To evaluate the healing capacity of 6-mm defects filled with anorganic bovine bone in rabbit calvaria, one month was sufficient regarding bone formation. Our hypothesis was compatible with the study of Paknejad, et al. (2014), which was performed with methods similar to those used in our study. They concluded that new bone formation occurred at four weeks when anorganic bovine bone was used alone. Several studies have used a mixture of HA and various bone graft materials, and some of these combinations increased new bone formation rates , .

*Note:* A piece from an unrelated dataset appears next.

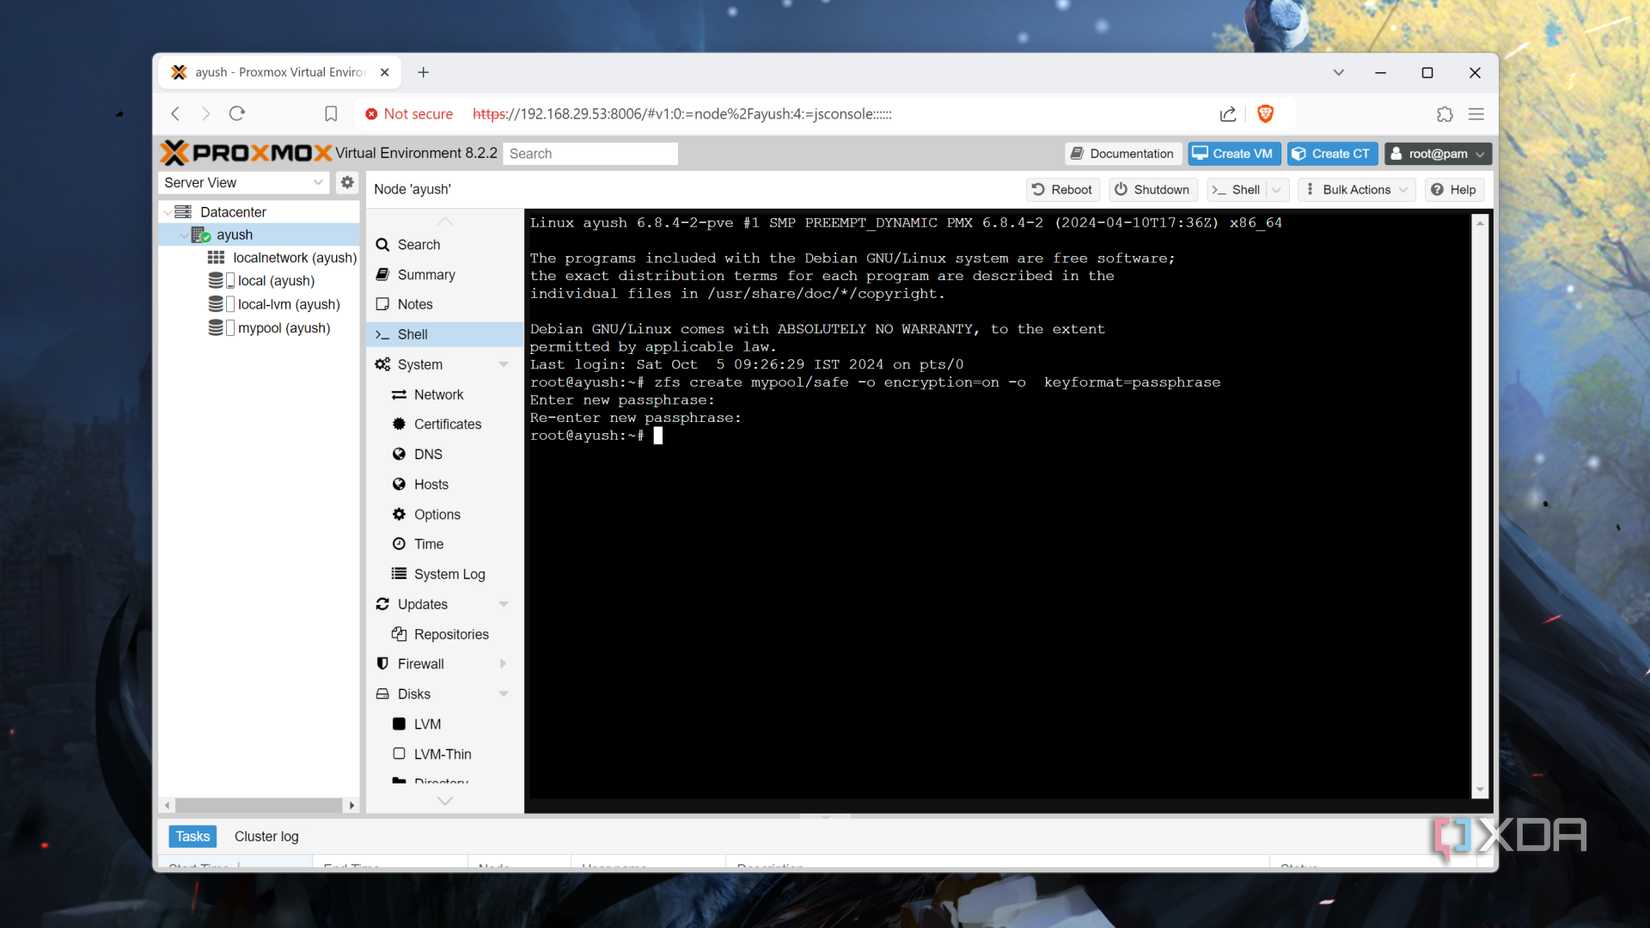Switch to the Cluster log tab
Viewport: 1650px width, 928px height.
[265, 836]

We observed a significant decrease in the percentage of residual xenograft particles in the xenograft+HA group. This could be because the amount of xenograft particles per unit volume in the xenograft+HA group was less than that of the xenograft group. However, Zanchetta, et al. (2012) reported that the use of injectable HA gel in the marrow cavity of the femur could induce bone formation after one week. This effect of HA possibly provided new bone formation by resorbing xenograft bone substitute, which also has an osteoconductive effect within one month. In addition, when combined with xenograft, HA significantly increased space among graft particles, helping to decrease the packing density and allowing vascular and cellular entrance into the grafted area. Scaffolding materials such as HA are also known to have osteogenic and angiogenic potential because of their high vascular and cellular activity .

In addition to new bone formation, which is an important indicator in the complete regeneration of bone defects, the microstructure and microarchitecture of newly formed bone are significant indicators of bone quality , . In this animal study, three different treatment modalities were compared, and obtained specimens were analysed regarding marrow space, trabecular thickness, trabecular width, trabecular separation, and node:terminus ratio, which are essential histomorphometric parameters of bone quality. A node in the network of bone tissue is a connection point of three or more trabeculae; however, a terminus is described as a point at which a trabecula is not joined to any other one. It has been supposed that the NNd:NTm is a way of explaining the connectivity of the trabecular network .

In this study, the structures of bone microarchitecture and the marrow space of the autograft group were significantly better than in the other two groups. Differences between xenograft+HA and xenograft groups were not statistically significant. Even though groups exhibited similar results, we might conclude that HA had a slightly positive effect on the quality of the trabecular network in newly formed bone. The strength of the trabecular bone network is largely associated with the total bone mass, as well as bone microstructure and microarchitecture .

Conclusions

These results support our hypothesis that the high molecular weight HA can positively affect anorganic bovine bone healing concerning new bone formation in a short time; however, HA does not appear to significantly affect the structure of the trabeculae. There is a need for further studies to evaluate the microarchitecture of newly formed bone tissue during xenograft healing when combined with the high molecular weight HA.